*REQUIRED WORK:*
Turn the data, from the line containing "How do I perform: Click" through the end, into a JSON list of strings with one string per line and no blank lines. Leave the pictures out.

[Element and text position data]
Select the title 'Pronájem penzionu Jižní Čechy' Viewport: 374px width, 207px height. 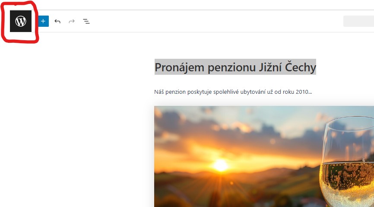click(235, 67)
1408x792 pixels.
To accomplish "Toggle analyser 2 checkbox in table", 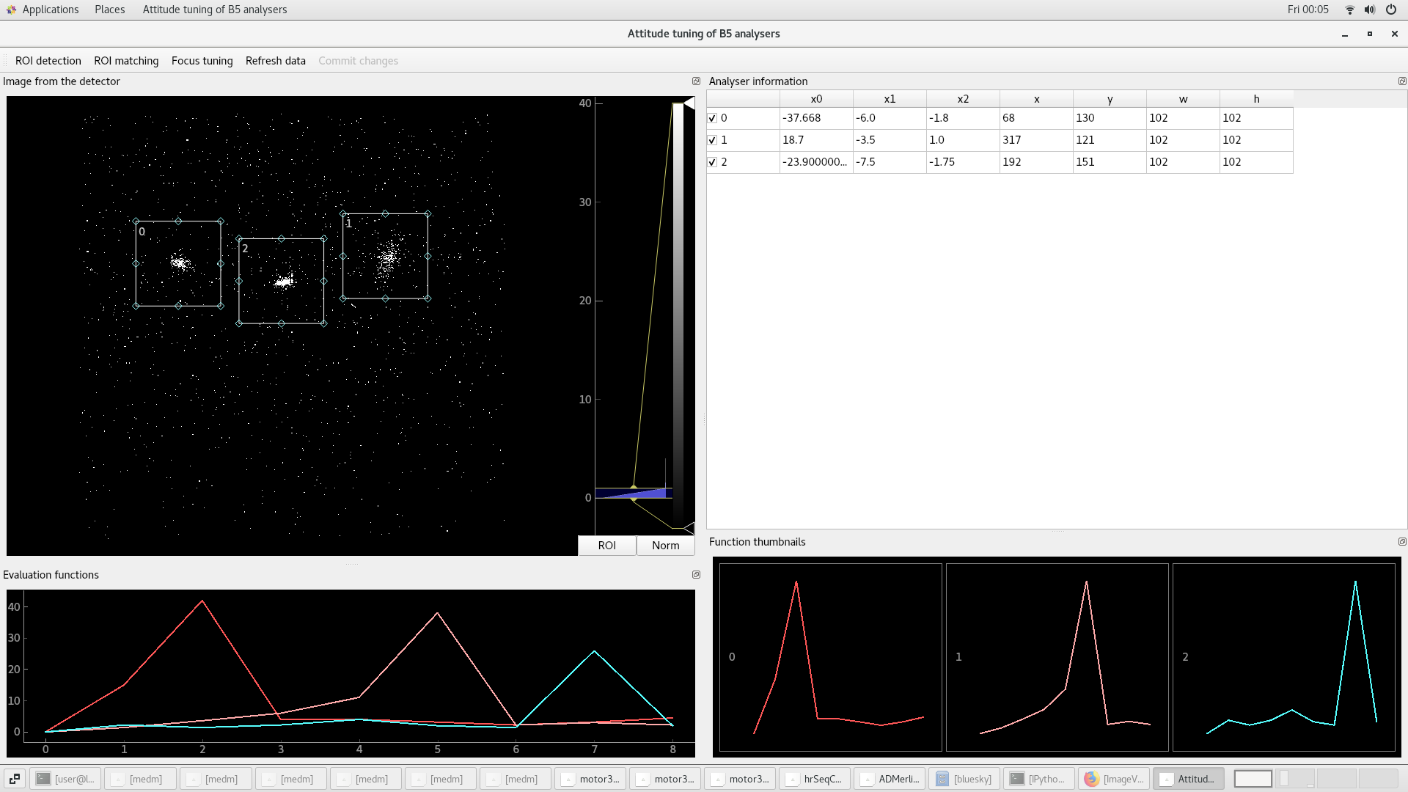I will [x=712, y=162].
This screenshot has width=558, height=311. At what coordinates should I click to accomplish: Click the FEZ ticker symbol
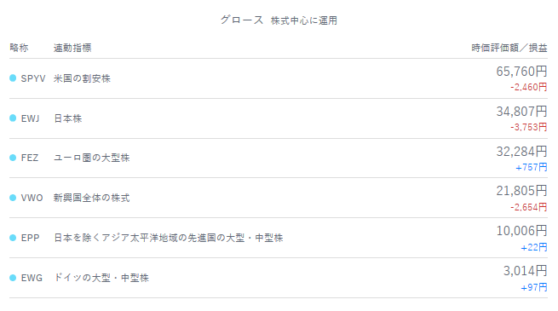coord(30,158)
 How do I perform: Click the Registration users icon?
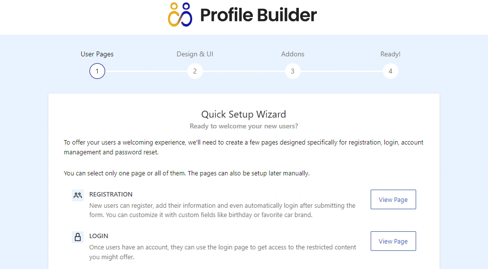coord(78,196)
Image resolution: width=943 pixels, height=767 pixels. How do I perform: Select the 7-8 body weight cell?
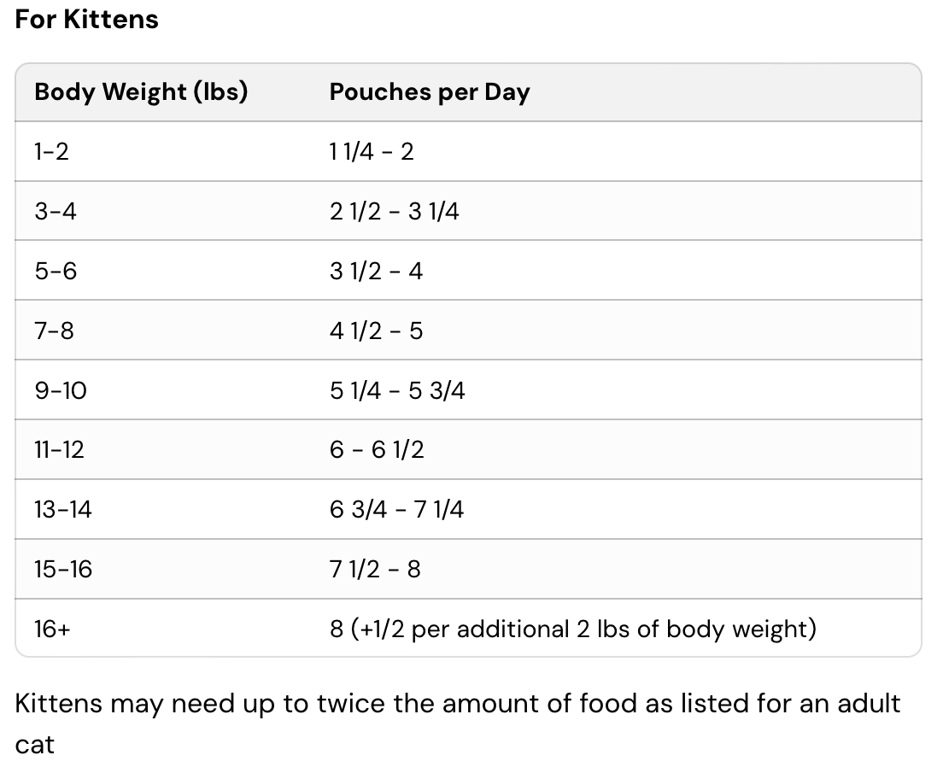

*FULL OUTPUT:*
[
  " How do I perform: Click the Registration users icon?",
  "coord(78,196)",
  "Image resolution: width=943 pixels, height=767 pixels. How do I perform: Select the 7-8 body weight cell?"
]